▶ _Source material_
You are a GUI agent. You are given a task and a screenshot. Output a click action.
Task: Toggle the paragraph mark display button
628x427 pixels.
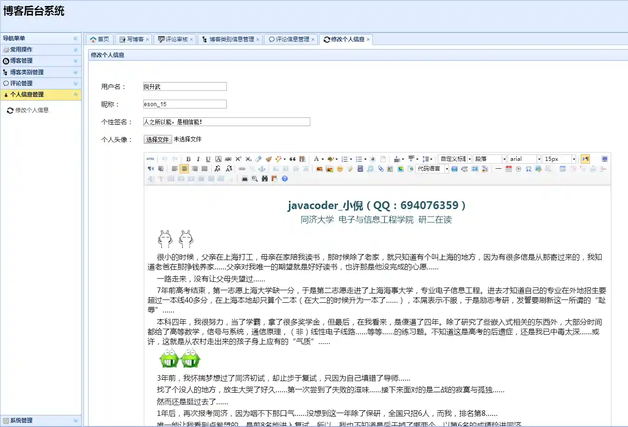pyautogui.click(x=150, y=169)
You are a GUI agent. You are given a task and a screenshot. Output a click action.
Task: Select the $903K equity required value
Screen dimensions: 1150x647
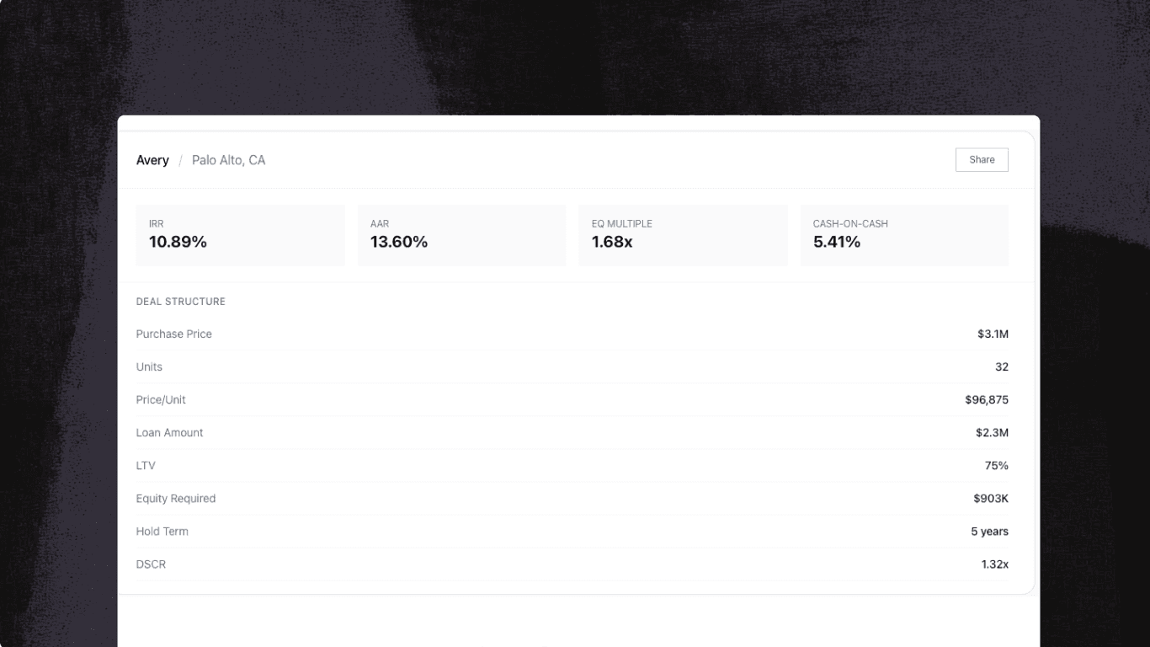pyautogui.click(x=991, y=499)
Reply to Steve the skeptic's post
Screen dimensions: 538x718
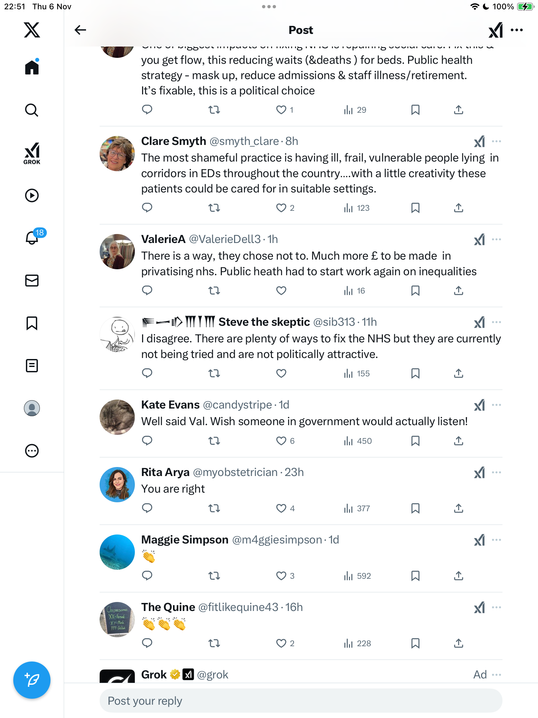click(147, 373)
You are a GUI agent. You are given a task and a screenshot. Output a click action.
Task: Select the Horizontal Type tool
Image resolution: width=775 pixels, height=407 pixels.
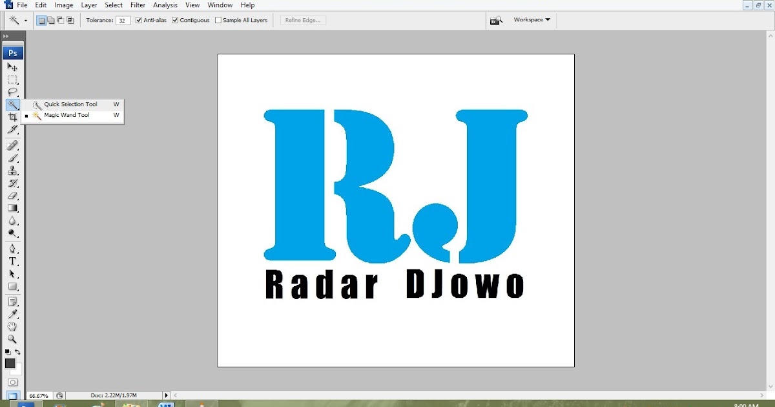point(13,262)
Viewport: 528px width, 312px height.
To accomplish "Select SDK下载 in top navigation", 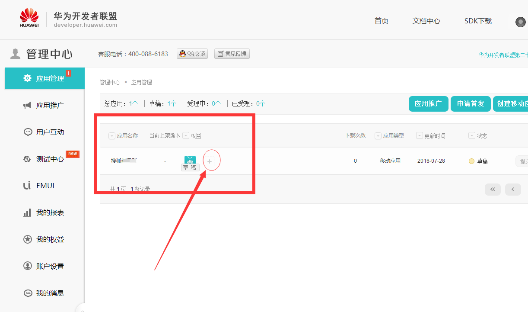I will pos(478,21).
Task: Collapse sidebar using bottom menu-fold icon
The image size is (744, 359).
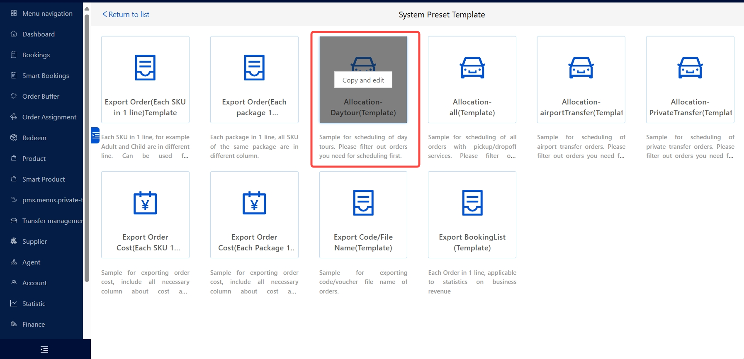Action: (x=44, y=349)
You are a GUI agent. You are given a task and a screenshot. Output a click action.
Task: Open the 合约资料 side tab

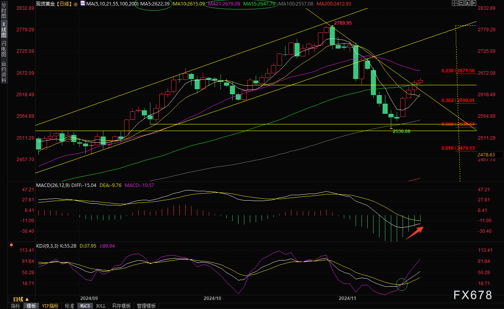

▶ _Task details_
Start with the line holding "Task: Collapse sidebar" and repeat exactly every line through the final line of the records above, but no pictures and nothing more.

▶ _Task solution_
Task: Collapse sidebar using bottom menu-fold icon
The image size is (744, 359).
Action: (x=44, y=349)
You are a GUI agent. You are given a task and a screenshot. Output a click action.
Task: Open the 合约资料 side tab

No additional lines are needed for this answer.